On the occasion of a merger of the businesses of two or more partnerships to form a single partnership any reallocations of partners’ fractional interests in the assets of the merged entity will be treated as an acquisition or a disposal arising from a change in partnership sharing ratios.

Paragraph 9 of SP D12 explains that the CG treatment will follow the practice for dealing with changes in partnership sharing ratios described in paragraphs 4, 5 and 6 of SP D12, see CG27500.

Roll-over relief

If a gain arises to a partner on a reduction of his fractional interest in an asset of the pre-merger partnership he may be able to claim roll-over relief under TCGA92/S152 against the acquisition of a fractional interest in an asset of the post-merger partnership subject to the relevant conditions for relief being satisfied.

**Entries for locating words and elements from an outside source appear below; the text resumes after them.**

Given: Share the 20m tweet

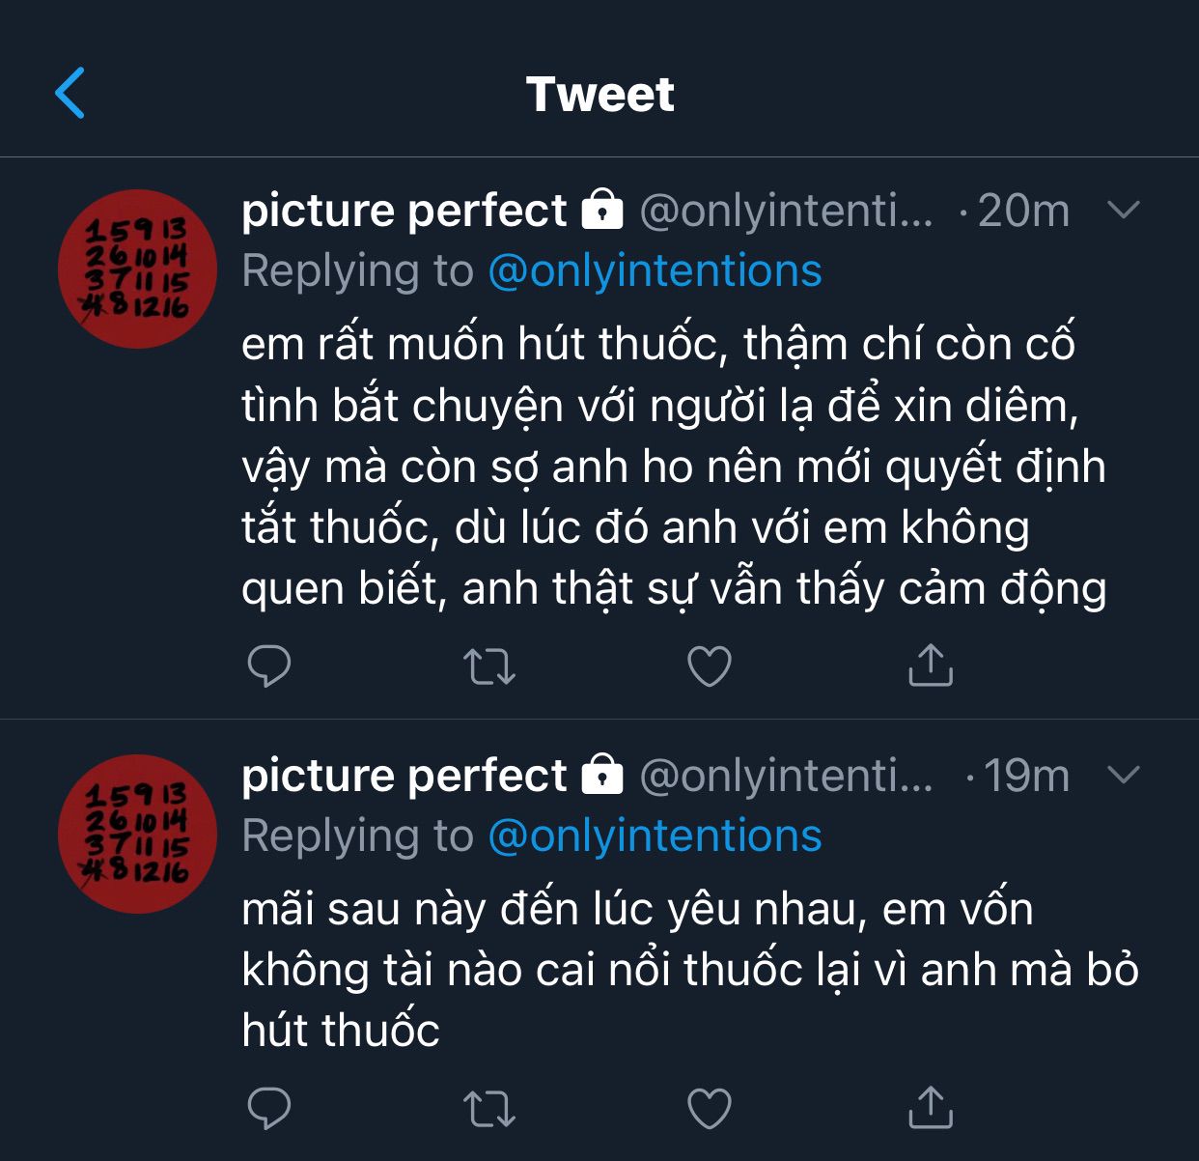Looking at the screenshot, I should tap(931, 665).
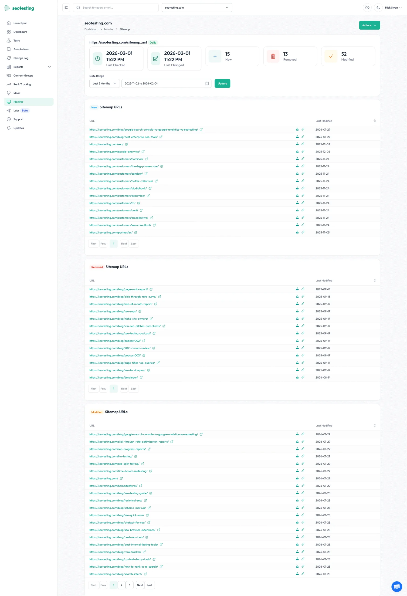Click the link icon beside the seo-for-lawyers URL
This screenshot has height=596, width=407.
pyautogui.click(x=303, y=370)
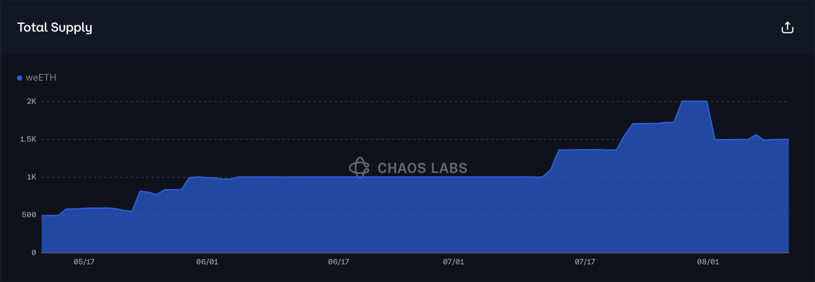The width and height of the screenshot is (815, 282).
Task: Select the 06/01 date on x-axis
Action: pyautogui.click(x=207, y=262)
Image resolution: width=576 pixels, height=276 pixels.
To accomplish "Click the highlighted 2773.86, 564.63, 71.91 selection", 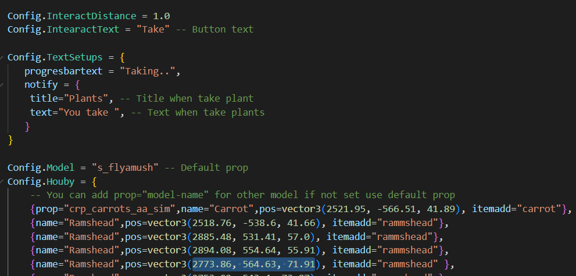I will coord(254,264).
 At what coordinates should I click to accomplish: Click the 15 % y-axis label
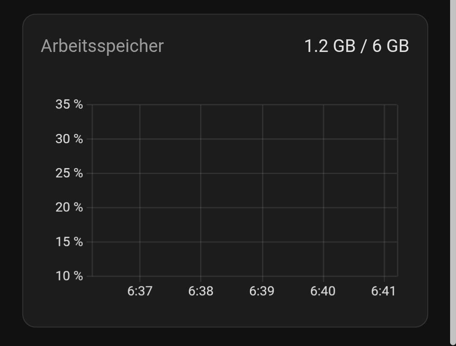pos(69,242)

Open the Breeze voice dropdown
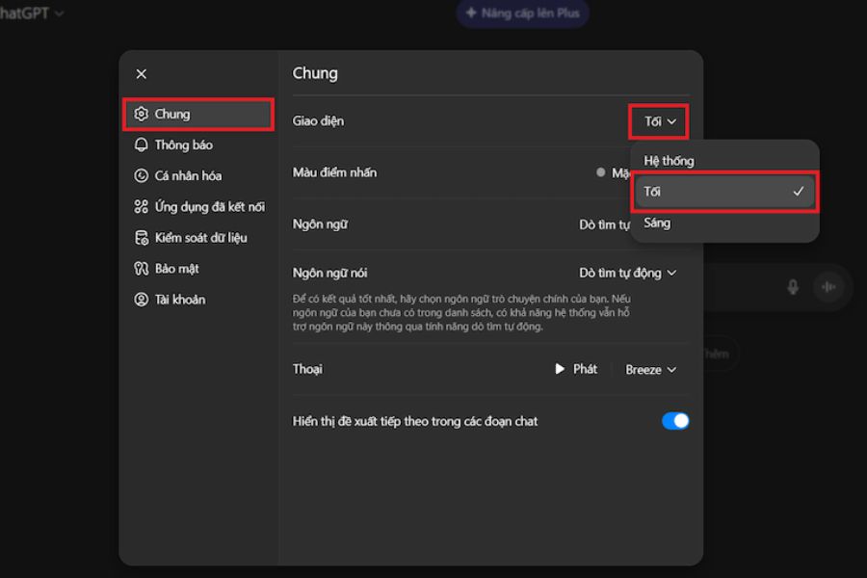(650, 369)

For the purpose of a roll-over relief claim the trade or profession carried on by the pre-merger partnership will be regarded as being the same as that carried on by the post-merger partnership.

Where the consideration for the acquisition of a fractional interest in an asset of the post-merger partnership is less than the disposal consideration for the fractional interest in an asset of the pre-merger partnership, any roll-over relief due will be subject to restriction under TCGA92/S153.

Further guidance on partnerships and roll-over relief is available at CG61150 onwards.